(ENTRIES SUPPLIED)
* * * *

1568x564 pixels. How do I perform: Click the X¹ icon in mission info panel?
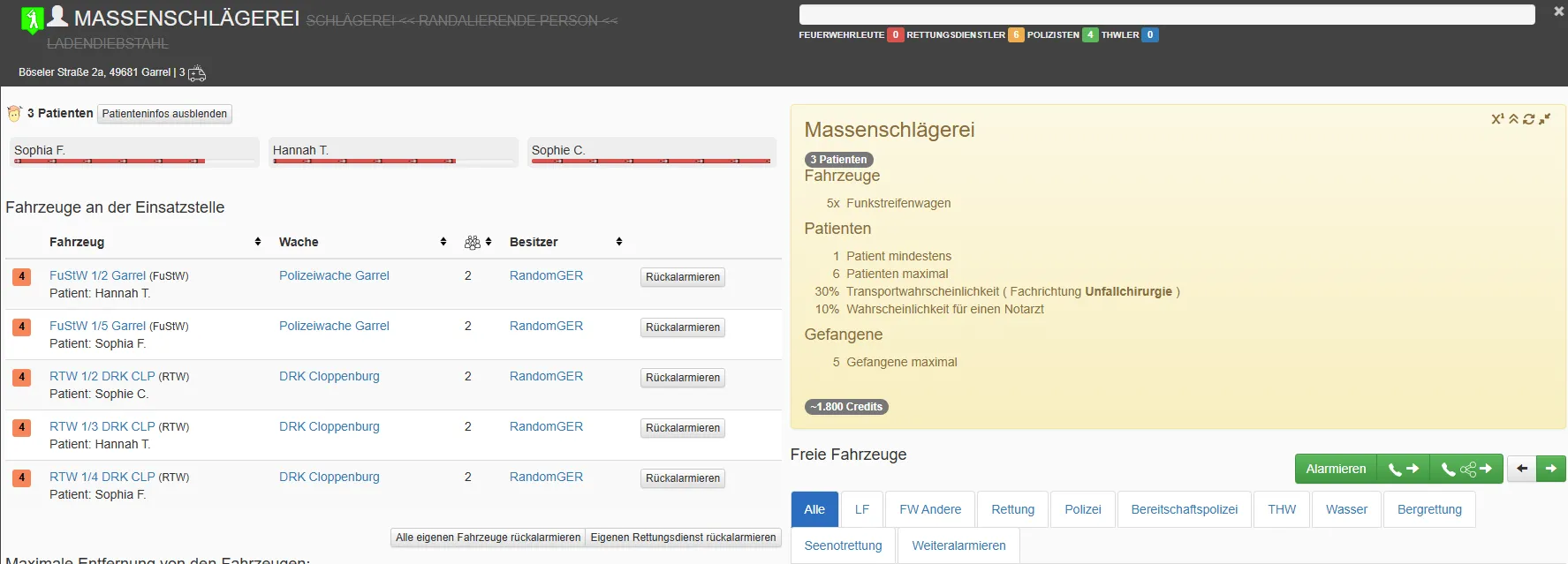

* * * *

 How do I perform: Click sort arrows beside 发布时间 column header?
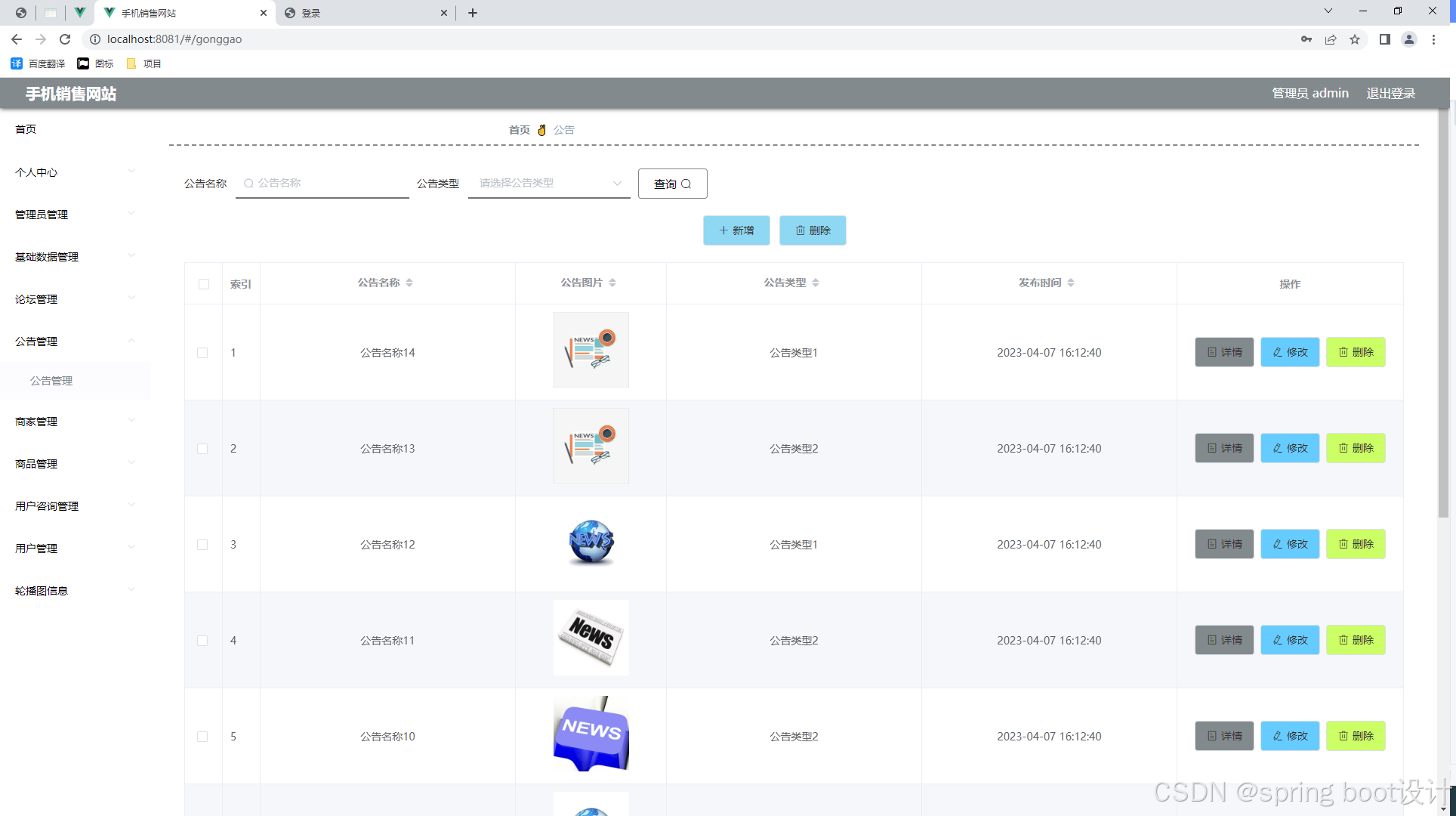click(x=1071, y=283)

* * * *

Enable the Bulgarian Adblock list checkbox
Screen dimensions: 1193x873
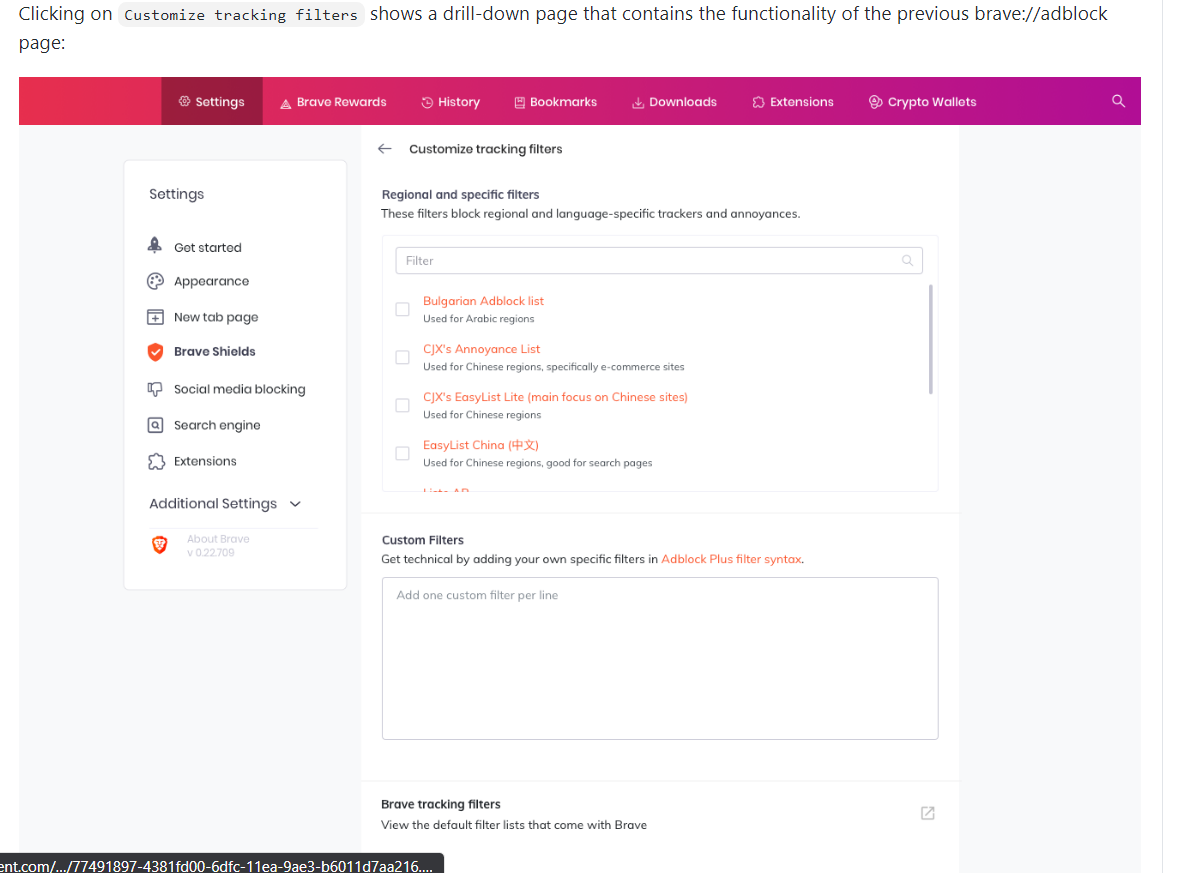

* * * *

(BRIEF)
Write out the data exactly, from the line with "Enable the Bulgarian Adblock list checkbox" up to and including the line with "Screen dimensions: 1193x873".

(EXERCISE RESPONSE)
Enable the Bulgarian Adblock list checkbox
Screen dimensions: 1193x873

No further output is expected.